Data to process:
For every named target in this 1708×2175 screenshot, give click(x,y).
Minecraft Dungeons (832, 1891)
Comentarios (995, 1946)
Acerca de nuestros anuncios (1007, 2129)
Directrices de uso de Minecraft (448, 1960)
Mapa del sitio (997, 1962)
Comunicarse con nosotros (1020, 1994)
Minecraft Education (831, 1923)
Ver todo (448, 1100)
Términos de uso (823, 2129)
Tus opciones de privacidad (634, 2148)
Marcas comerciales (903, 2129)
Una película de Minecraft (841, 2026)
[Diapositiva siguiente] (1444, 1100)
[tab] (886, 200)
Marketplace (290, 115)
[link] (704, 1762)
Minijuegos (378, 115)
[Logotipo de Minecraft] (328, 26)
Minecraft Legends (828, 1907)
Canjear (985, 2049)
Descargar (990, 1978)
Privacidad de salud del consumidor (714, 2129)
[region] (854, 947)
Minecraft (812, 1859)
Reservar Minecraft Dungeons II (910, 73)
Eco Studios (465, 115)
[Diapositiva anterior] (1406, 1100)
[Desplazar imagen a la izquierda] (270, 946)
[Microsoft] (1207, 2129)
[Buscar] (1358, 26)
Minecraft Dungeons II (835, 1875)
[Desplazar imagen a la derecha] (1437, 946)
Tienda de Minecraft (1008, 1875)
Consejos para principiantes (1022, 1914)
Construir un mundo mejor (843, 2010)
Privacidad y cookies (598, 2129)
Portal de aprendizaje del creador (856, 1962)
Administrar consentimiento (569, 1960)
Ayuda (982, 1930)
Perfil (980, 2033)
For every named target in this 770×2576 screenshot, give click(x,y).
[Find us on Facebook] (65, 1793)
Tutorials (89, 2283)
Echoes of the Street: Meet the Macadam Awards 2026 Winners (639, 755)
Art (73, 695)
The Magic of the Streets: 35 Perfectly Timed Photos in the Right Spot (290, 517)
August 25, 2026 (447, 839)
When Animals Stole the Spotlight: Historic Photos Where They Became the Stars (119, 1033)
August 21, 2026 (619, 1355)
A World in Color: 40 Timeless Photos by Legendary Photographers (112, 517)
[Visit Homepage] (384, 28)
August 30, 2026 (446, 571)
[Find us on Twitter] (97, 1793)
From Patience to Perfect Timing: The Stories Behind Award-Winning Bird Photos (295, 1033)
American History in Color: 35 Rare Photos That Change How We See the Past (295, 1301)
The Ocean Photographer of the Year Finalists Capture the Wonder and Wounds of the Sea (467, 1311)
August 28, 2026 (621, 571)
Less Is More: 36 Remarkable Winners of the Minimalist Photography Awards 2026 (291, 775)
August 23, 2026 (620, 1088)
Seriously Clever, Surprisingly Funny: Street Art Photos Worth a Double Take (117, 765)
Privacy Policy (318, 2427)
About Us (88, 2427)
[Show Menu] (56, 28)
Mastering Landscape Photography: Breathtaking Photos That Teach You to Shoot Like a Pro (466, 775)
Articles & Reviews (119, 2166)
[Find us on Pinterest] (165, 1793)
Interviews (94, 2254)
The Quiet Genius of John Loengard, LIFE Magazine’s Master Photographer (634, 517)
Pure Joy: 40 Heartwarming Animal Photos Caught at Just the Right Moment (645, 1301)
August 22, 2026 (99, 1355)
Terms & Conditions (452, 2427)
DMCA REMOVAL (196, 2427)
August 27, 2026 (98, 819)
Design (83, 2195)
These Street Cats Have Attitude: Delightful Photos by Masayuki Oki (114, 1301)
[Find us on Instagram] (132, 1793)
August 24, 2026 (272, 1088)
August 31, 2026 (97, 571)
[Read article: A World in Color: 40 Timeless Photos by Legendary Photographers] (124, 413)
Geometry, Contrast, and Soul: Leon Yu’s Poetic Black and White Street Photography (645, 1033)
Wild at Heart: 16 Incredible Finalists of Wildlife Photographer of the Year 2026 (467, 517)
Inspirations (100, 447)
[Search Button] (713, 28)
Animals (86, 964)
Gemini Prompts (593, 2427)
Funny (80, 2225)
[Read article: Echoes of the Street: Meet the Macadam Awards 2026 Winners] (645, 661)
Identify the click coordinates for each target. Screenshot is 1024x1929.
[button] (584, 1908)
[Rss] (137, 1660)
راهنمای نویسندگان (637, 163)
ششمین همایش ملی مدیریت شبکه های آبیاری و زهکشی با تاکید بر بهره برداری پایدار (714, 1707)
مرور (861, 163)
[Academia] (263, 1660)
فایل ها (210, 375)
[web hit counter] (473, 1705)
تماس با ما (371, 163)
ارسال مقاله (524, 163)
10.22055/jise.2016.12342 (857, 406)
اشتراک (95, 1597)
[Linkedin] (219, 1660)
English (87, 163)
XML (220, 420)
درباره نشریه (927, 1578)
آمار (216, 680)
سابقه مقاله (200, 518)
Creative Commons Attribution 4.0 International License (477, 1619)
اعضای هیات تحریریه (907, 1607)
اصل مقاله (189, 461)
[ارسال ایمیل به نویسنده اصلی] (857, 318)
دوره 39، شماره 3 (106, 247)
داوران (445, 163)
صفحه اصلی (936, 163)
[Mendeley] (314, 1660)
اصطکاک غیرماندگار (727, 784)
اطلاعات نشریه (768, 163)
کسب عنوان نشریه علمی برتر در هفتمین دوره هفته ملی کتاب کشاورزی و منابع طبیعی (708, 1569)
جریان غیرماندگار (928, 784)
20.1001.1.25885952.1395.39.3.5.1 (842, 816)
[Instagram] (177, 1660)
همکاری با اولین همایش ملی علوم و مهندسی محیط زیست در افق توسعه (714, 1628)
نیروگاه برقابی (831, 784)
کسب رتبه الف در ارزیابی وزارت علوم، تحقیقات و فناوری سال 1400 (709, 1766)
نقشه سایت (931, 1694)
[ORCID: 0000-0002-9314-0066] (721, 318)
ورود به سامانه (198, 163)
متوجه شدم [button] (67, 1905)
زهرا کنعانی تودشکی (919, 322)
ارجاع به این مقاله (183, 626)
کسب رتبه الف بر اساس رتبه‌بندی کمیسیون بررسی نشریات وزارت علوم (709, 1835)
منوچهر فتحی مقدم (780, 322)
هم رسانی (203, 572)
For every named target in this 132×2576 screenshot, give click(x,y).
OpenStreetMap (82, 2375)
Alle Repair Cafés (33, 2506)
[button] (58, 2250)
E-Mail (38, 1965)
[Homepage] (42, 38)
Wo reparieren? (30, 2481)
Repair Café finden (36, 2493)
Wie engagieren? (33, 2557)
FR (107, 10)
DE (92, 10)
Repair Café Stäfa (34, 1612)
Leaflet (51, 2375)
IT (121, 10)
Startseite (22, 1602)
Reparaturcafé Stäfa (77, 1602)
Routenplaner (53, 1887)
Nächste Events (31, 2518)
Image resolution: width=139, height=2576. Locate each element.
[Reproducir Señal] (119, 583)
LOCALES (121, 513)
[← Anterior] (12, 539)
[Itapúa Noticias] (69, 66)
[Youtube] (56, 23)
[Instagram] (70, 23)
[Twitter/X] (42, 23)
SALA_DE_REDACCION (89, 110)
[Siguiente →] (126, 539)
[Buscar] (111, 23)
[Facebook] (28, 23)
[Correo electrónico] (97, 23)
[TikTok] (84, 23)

Task directions:
Copy every line of the records, leaving nothing out.

Answer below:
For every named target in this 1708×2175 screenshot, give click(x,y).
Minecraft Dungeons (832, 1891)
Comentarios (995, 1946)
Acerca de nuestros anuncios (1007, 2129)
Directrices de uso de Minecraft (448, 1960)
Mapa del sitio (997, 1962)
Comunicarse con nosotros (1020, 1994)
Minecraft Education (831, 1923)
Ver todo (448, 1100)
Términos de uso (823, 2129)
Tus opciones de privacidad (634, 2148)
Marcas comerciales (903, 2129)
Una película de Minecraft (841, 2026)
[Diapositiva siguiente] (1444, 1100)
[tab] (886, 200)
Marketplace (290, 115)
[link] (704, 1762)
Minijuegos (378, 115)
[Logotipo de Minecraft] (328, 26)
Minecraft Legends (828, 1907)
Canjear (985, 2049)
Descargar (990, 1978)
Privacidad de salud del consumidor (714, 2129)
[region] (854, 947)
Minecraft (812, 1859)
Reservar Minecraft Dungeons II (910, 73)
Eco Studios (465, 115)
[Diapositiva anterior] (1406, 1100)
[Desplazar imagen a la izquierda] (270, 946)
[Microsoft] (1207, 2129)
[Buscar] (1358, 26)
Minecraft Dungeons II (835, 1875)
[Desplazar imagen a la derecha] (1437, 946)
Tienda de Minecraft (1008, 1875)
Consejos para principiantes (1022, 1914)
Construir un mundo mejor (843, 2010)
Privacidad y cookies (598, 2129)
Portal de aprendizaje del creador (856, 1962)
Administrar consentimiento (569, 1960)
Ayuda (982, 1930)
Perfil (980, 2033)
For every named target in this 770×2576 screenshot, give click(x,y).
[Find us on Facebook] (65, 1793)
Tutorials (89, 2283)
Echoes of the Street: Meet the Macadam Awards 2026 Winners (639, 755)
Art (73, 695)
The Magic of the Streets: 35 Perfectly Timed Photos in the Right Spot (290, 517)
August 25, 2026 (447, 839)
When Animals Stole the Spotlight: Historic Photos Where They Became the Stars (119, 1033)
August 21, 2026 (619, 1355)
A World in Color: 40 Timeless Photos by Legendary Photographers (112, 517)
[Visit Homepage] (384, 28)
August 30, 2026 (446, 571)
[Find us on Twitter] (97, 1793)
From Patience to Perfect Timing: The Stories Behind Award-Winning Bird Photos (295, 1033)
American History in Color: 35 Rare Photos That Change How We See the Past (295, 1301)
The Ocean Photographer of the Year Finalists Capture the Wonder and Wounds of the Sea (467, 1311)
August 28, 2026 (621, 571)
Less Is More: 36 Remarkable Winners of the Minimalist Photography Awards 2026 (291, 775)
August 23, 2026 (620, 1088)
Seriously Clever, Surprisingly Funny: Street Art Photos Worth a Double Take (117, 765)
Privacy Policy (318, 2427)
About Us (88, 2427)
[Show Menu] (56, 28)
Mastering Landscape Photography: Breathtaking Photos That Teach You to Shoot Like a Pro (466, 775)
Articles & Reviews (119, 2166)
[Find us on Pinterest] (165, 1793)
Interviews (94, 2254)
The Quiet Genius of John Loengard, LIFE Magazine’s Master Photographer (634, 517)
Pure Joy: 40 Heartwarming Animal Photos Caught at Just the Right Moment (645, 1301)
August 22, 2026 (99, 1355)
Terms & Conditions (452, 2427)
DMCA REMOVAL (196, 2427)
August 27, 2026 (98, 819)
Design (83, 2195)
These Street Cats Have Attitude: Delightful Photos by Masayuki Oki (114, 1301)
[Find us on Instagram] (132, 1793)
August 24, 2026 (272, 1088)
August 31, 2026 (97, 571)
[Read article: A World in Color: 40 Timeless Photos by Legendary Photographers] (124, 413)
Geometry, Contrast, and Soul: Leon Yu’s Poetic Black and White Street Photography (645, 1033)
Wild at Heart: 16 Incredible Finalists of Wildlife Photographer of the Year 2026 (467, 517)
Inspirations (100, 447)
[Search Button] (713, 28)
Animals (86, 964)
Gemini Prompts (593, 2427)
Funny (80, 2225)
[Read article: Echoes of the Street: Meet the Macadam Awards 2026 Winners] (645, 661)
Identify the click coordinates for each target. Screenshot is 1024x1929.
[button] (584, 1908)
[Rss] (137, 1660)
راهنمای نویسندگان (637, 163)
ششمین همایش ملی مدیریت شبکه های آبیاری و زهکشی با تاکید بر بهره برداری پایدار (714, 1707)
مرور (861, 163)
[Academia] (263, 1660)
فایل ها (210, 375)
[web hit counter] (473, 1705)
تماس با ما (371, 163)
ارسال مقاله (524, 163)
10.22055/jise.2016.12342 (857, 406)
اشتراک (95, 1597)
[Linkedin] (219, 1660)
English (87, 163)
XML (220, 420)
درباره نشریه (927, 1578)
آمار (216, 680)
سابقه مقاله (200, 518)
Creative Commons Attribution 4.0 International License (477, 1619)
اعضای هیات تحریریه (907, 1607)
اصل مقاله (189, 461)
[ارسال ایمیل به نویسنده اصلی] (857, 318)
دوره 39، شماره 3 (106, 247)
داوران (445, 163)
صفحه اصلی (936, 163)
[Mendeley] (314, 1660)
اصطکاک غیرماندگار (727, 784)
اطلاعات نشریه (768, 163)
کسب عنوان نشریه علمی برتر در هفتمین دوره هفته ملی کتاب کشاورزی و منابع طبیعی (708, 1569)
جریان غیرماندگار (928, 784)
20.1001.1.25885952.1395.39.3.5.1 (842, 816)
[Instagram] (177, 1660)
همکاری با اولین همایش ملی علوم و مهندسی محیط زیست در افق توسعه (714, 1628)
نیروگاه برقابی (831, 784)
کسب رتبه الف در ارزیابی وزارت علوم، تحقیقات و فناوری سال 1400 (709, 1766)
نقشه سایت (931, 1694)
[ORCID: 0000-0002-9314-0066] (721, 318)
ورود به سامانه (198, 163)
متوجه شدم [button] (67, 1905)
زهرا کنعانی تودشکی (919, 322)
ارجاع به این مقاله (183, 626)
کسب رتبه الف بر اساس رتبه‌بندی کمیسیون بررسی نشریات وزارت علوم (709, 1835)
منوچهر فتحی مقدم (780, 322)
هم رسانی (203, 572)
For every named target in this 132×2576 screenshot, give click(x,y).
OpenStreetMap (82, 2375)
Alle Repair Cafés (33, 2506)
[button] (58, 2250)
E-Mail (38, 1965)
[Homepage] (42, 38)
Wo reparieren? (30, 2481)
Repair Café finden (36, 2493)
Wie engagieren? (33, 2557)
FR (107, 10)
DE (92, 10)
Repair Café Stäfa (34, 1612)
Leaflet (51, 2375)
IT (121, 10)
Startseite (22, 1602)
Reparaturcafé Stäfa (77, 1602)
Routenplaner (53, 1887)
Nächste Events (31, 2518)
Image resolution: width=139, height=2576. Locate each element.
[Reproducir Señal] (119, 583)
LOCALES (121, 513)
[← Anterior] (12, 539)
[Itapúa Noticias] (69, 66)
[Youtube] (56, 23)
[Instagram] (70, 23)
[Twitter/X] (42, 23)
SALA_DE_REDACCION (89, 110)
[Siguiente →] (126, 539)
[Buscar] (111, 23)
[Facebook] (28, 23)
[Correo electrónico] (97, 23)
[TikTok] (84, 23)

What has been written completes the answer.